Una lógica que evidencia la conexión entre el trabajo del bailarín Osnel Delgado y el de la coreógrafa Daile Carrazana. La obra presta atención detallada tanto a los movimientos individuales como al flujo dramático. El bailarín alterna entre movimientos enérgicos y retenciones abruptas, cual juguete al que se le acaba la cuerda, representando una noche de insomnio persistente. Utiliza todo el espacio arquitectónico con una gestualidad equilibrada y envolvente, recurriendo al movimiento helicoidal. Este principio de estructuración espacial contiene una función conceptual potente: a través de la mímica, el intérprete recrea un dormitorio. Mediante la danza delimita paredes intangibles, sin sobrepasar cierta área escénica, transmitiendo así la idea de enclaustramiento.

Persiste una relación entre lo escénico y lo extraescénico donde, excepto el piano —elemento intraescénico—, los elementos espaciales son imaginados por el espectador, pues la escenografía permanece inmutable. Sin embargo, todo elemento es semiotizable; incluso el piano como signo enriquece el discurso visual. La interpretación musical nos sumerge en el espacio extraescénico, no visual, que más allá de ser el leit motiv de la danza, construye un paisaje auditivo que revela dos elementos fundamentales: la noche y el insomnio. Drume negrita es una nana melódica y armónicamente rica, cuya versión de Sabatés rebosa ternura y capacidad de apaciguamiento.

El sistema de iluminación persigue al performer como la luz encendida durante el desvelo, revelando el noctambulismo. Hay sombras y oscuridades que el ojo humano percibe pero una cámara fotográfica no capta, haciendo necesaria la experiencia in situ. Ahí despunta la sensibilidad del espectador. La coreógrafa Carrazana y el equipo artístico dominan estos recursos para generar emociones en el público.

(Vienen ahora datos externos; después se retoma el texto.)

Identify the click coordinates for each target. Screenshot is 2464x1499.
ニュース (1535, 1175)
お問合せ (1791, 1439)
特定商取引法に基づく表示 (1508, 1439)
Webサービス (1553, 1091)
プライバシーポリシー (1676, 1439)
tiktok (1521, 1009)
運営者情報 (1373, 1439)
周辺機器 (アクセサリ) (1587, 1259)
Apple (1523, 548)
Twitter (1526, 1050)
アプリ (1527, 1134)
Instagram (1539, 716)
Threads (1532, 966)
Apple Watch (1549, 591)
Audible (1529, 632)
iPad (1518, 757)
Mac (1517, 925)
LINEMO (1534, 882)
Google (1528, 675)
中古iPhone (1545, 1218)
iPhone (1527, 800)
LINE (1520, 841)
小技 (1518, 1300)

Los movimientos de Osnel Delgado fluyen como de una fuente, trascendiendo lo creíble. Su vestuario mínimo, propio de una noche estival, revela un cuerpo musculoso que transmite una kinestesia magistral. Construye el personaje mediante el desplazamiento artístico, la gestualidad y la mímica, esculpiendo en nuestro imaginario escenas memorables.

Una de ellas surge cuando el bailarín juega con sus brazos en péndulo, retozando con su cuerpo en un contraste entre humor descarado y reflexión conmovedora. Otro momento crucial es cuando continúa danzando tras detenerse la música, eternizando el insomnio mediante el silencio y la quietud, revelando un cuerpo incapaz de detenerse sin estímulos externos. La narrativa adquiere tintes inquietantes al mostrar el autocastigo corporal del insomne: los ciclos de tenderse y levantarse, el cuestionamiento, la culpabilidad, el automecimiento.

Desde el cuarto contiguo, en medio del frío artificial donde la audiencia contenía la respiración en hermandad con el silencio, percibí mi conexión con un espectáculo que, lejos de manipular al espectador, escenifica nuestras noches de desvelo y sus fantasmas acompañantes.

Es una historia sobre la naturaleza elemental humana narrada con lirismo, que nos reconecta con nosotros mismos al presentar emociones y situaciones universales. Todos hemos sufrido las malas pasadas del sueño. La obra, mediante sus artimañas escénicas y su sabia apelación a la imaginación, ofrece múltiples lecturas, únicas para cada espectador según sus vivencias y temores.